Example 2 As a liquid crystal display element, an active matrix liquid crystal display element using a 640 × 480 dot TFT was prepared. As the hologram plate, a hologram plate having dots formed therein (pixels of different colors arranged in the vertical direction and the horizontal direction) was used. Behind this liquid crystal display element, the hologram plate, the microlens and the backlight were arranged.

This microlens has a dot shape (rectangle)
And one pixel per pixel. The focal length was the distance to the pixel of the liquid crystal display element. With this color liquid crystal display device, bright and clear color display was obtained.

[0046]

Since the color liquid crystal display device of the present invention uses a hologram which is thin and selectively transmits a specific wavelength range, a bright and sharp image can be displayed. Further, the manufacturing process of the liquid crystal display element is simplified as compared with the conventional color liquid crystal display device in which the color filter is installed inside the liquid crystal display element.

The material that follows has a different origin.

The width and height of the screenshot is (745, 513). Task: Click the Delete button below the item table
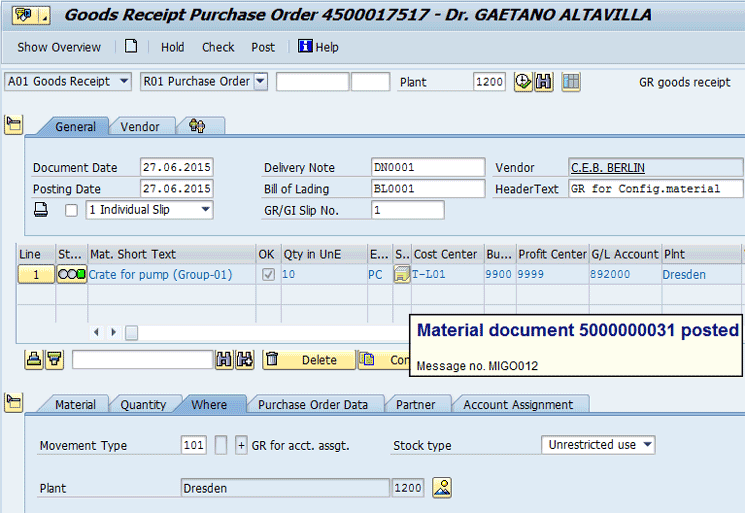[x=309, y=360]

Further, since the light is condensed by the microlens, the viewing angle is widened and the color separation between pixels can be improved. The present invention can be applied in various ways within a range that does not impair the effects of the present invention.

[Brief description of drawings]

FIG. 1 is a front view of a representative example of the present invention.

FIG. 2 is an enlarged explanatory diagram of a main part of the example of FIG.

FIG. 3 is an enlarged explanatory view of a main part of a preferable example of the hologram plate of the example of FIG.

FIG. 4 is an explanatory diagram of a conventional example.

FIG. 5 is an explanatory diagram of another conventional example.

[Explanation of symbols]

 1: Light source 2: Condensing mirror 3: Condensing lens 4: Reflector 5: Hologram plate 6: Liquid crystal display element 7: Micro lens

Claims (3)

[Claims] 1. A color liquid crystal display device having a light source behind a liquid crystal display element and a hologram plate for dispersing light from the light source, wherein the hologram plate transmits light in a specific wavelength range and other wavelengths. It is composed of a plurality of holograms that reflect the light in the range, and the plurality of holograms are divided into at least two types of hologram groups in which the wavelength range of the transmitted light is different, and each hologram corresponds to a pixel of the liquid crystal display element. A color liquid crystal display device comprising a liquid crystal display element and a hologram plate, and a microlens for condensing colored light emitted from the hologram plate to a pixel of the liquid crystal display element. 2. The liquid crystal display device according to claim 1, wherein the liquid crystal display device is RGB.
One display pixel is formed by three pixels for controlling the respective three color lights, and the three color lights corresponding to the respective pixels behind the liquid crystal display element are transmitted as a hologram plate corresponding to each pixel. A color liquid crystal display device in which individual holograms as described above are arranged. 3. The hologram plate according to claim 1 or 2, wherein the hologram plate having a three-color hologram has a two-layer structure, and a portion that transmits the first color reflects a hologram that reflects the second color and a hologram that reflects the third color. It has a structure in which holograms are stacked, and the portion that transmits the second color has a structure in which a hologram that reflects the first color and a hologram that reflects the third color are stacked, and the portion that transmits the third color is the first A color liquid crystal display device having a structure in which a hologram that reflects a color and a hologram that reflects a second color are stacked.